* **SHORT TASK**
Rewrite everything from the line containing "the Vorschau button" down to the line containing "pos(203,104)", requests included, and raise every coordinate in the answers by 52.

* **RECORDS FOR THE TASK**
• • •
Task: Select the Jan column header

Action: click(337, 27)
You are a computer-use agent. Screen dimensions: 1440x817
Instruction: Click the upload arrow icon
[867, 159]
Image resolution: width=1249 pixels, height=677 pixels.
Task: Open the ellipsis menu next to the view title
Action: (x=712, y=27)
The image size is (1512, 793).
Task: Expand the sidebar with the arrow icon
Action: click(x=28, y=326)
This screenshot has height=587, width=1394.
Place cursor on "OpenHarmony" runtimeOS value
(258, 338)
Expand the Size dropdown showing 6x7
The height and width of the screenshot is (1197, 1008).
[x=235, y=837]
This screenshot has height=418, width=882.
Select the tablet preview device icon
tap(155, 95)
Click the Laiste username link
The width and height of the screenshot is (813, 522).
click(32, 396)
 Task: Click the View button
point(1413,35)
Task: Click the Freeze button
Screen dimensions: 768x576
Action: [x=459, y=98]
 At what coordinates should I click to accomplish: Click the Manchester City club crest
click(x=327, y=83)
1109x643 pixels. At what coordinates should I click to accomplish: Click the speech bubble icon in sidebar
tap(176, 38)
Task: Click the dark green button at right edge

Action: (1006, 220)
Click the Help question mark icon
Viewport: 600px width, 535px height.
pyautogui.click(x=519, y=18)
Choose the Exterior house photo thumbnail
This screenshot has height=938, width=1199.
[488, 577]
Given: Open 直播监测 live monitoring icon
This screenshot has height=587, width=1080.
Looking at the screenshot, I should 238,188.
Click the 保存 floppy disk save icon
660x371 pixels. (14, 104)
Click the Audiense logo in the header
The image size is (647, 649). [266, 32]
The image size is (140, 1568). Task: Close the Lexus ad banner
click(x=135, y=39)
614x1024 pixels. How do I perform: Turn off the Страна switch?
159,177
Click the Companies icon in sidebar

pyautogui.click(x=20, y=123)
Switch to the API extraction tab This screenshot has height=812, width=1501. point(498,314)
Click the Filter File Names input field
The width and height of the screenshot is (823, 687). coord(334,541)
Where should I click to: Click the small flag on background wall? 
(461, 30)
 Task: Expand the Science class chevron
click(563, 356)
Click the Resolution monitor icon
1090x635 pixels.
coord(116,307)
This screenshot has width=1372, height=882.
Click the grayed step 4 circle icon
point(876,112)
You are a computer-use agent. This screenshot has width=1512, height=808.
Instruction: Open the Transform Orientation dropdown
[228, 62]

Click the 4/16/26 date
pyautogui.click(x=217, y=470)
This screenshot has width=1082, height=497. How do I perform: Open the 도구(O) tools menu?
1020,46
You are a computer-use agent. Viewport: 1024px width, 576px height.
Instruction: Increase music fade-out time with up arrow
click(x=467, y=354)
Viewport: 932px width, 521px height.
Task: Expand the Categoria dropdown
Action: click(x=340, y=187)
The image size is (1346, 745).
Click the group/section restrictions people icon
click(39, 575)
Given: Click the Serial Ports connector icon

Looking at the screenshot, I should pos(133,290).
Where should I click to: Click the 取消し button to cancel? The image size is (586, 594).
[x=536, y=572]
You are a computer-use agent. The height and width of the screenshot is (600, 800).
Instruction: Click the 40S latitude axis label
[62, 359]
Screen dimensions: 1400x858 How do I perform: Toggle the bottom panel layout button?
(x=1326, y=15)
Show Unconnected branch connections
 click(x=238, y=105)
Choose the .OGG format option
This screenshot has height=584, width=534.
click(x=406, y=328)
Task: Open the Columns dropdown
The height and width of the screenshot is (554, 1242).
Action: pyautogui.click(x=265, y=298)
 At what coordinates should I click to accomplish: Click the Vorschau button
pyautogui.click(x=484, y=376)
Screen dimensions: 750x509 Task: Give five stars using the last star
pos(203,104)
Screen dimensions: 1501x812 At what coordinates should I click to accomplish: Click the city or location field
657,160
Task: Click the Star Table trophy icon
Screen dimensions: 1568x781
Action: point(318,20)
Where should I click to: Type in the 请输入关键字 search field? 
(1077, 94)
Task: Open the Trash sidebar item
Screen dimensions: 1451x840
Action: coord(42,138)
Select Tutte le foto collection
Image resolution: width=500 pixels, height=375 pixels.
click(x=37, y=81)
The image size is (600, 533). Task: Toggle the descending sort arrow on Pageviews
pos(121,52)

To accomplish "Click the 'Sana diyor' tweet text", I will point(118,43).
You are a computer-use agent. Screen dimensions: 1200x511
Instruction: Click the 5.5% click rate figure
• • •
* **ANSWER TO THE EXERCISE**
 At what coordinates should I click to accomplish: Click the Vorschau button
pyautogui.click(x=536, y=428)
Screen dimensions: 750x509 Task: Give five stars using the last star
pos(255,156)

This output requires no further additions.